On Friday, the company’s CEO Sundar Pichai, had a meeting with Finnish Prime Minister Antti Juhani Rinne, to discuss his priorities for the European Union Presidency, from building sustainable economic growth to achieving a carbon-free future.

Upon disclosing the Google’s expansion plans for Europe, Pichai stated that Finland will get 600 million euros (approx. $660 million) as part of this new investment by 2020. This will be pushed into the expansion of the company’s data center in Hamina, Finland.

“Our Hamina data center is a significant driver of economic growth and opportunity.
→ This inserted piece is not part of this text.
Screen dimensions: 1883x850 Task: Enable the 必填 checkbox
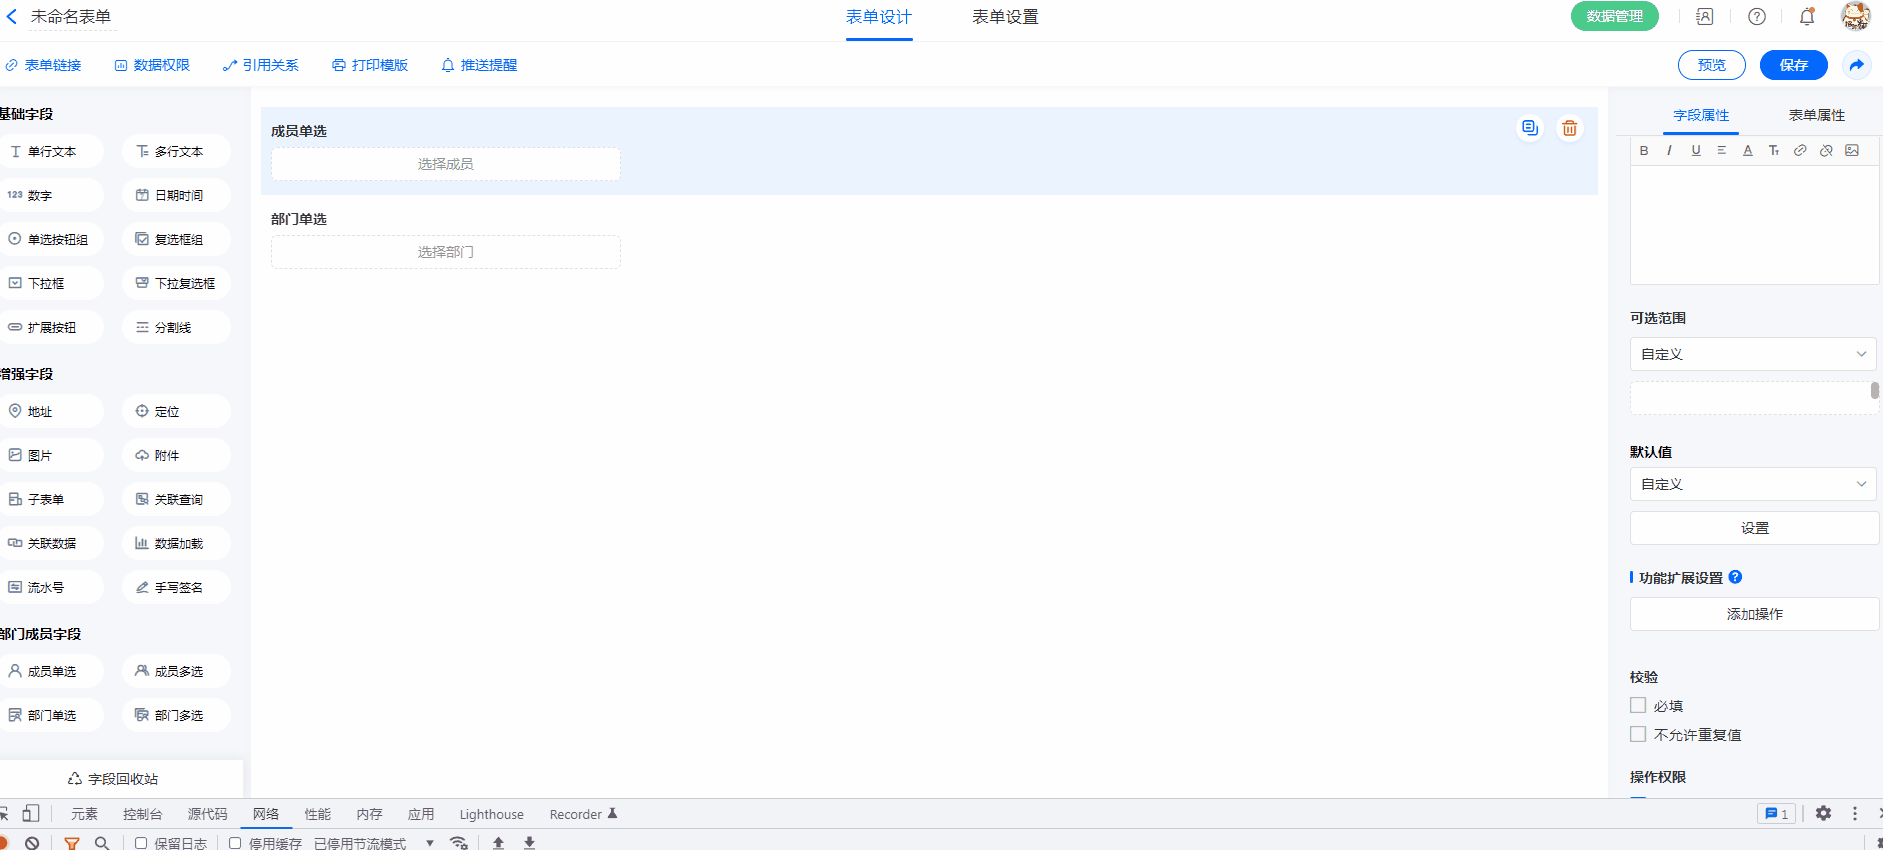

It also serves as a model of sustainability and energy efficiency for all of our data centers,” said Pichai.

“That [The 3 billion euros plan] will bring our total investment in Europe’s internet infrastructure to 15 billion euros since 2007. Our investments generate economic activity for the region and support more than 13,000 full-time jobs in the EU every year.”

Just before this announcement, Google made a deal that is termed “The biggest corporate purchase of renewable energy in history”. In this deal, the company’s acquisition is made up of a 1,600-megawatt (MW) package of agreements which includes 18 new energy deals, increasing its global portfolio of wind and solar agreements by over 40 percent, to 5,500 MW.

In the most recent announcement, Pichai reaffirmed that almost half (793 MW) of the new renewable energy capacity purchased will be located in Europe, specifically Finland (255 MW), Sweden (286 MW), Belgium (92 MW), and Denmark (160 MW).

“These agreements will spur the construction of more than 1 billion euros in new energy infrastructure in the EU, ranging from a new offshore wind project in Belgium, to five solar energy projects in Denmark, and two wind energy projects in Sweden,” Pichai adds.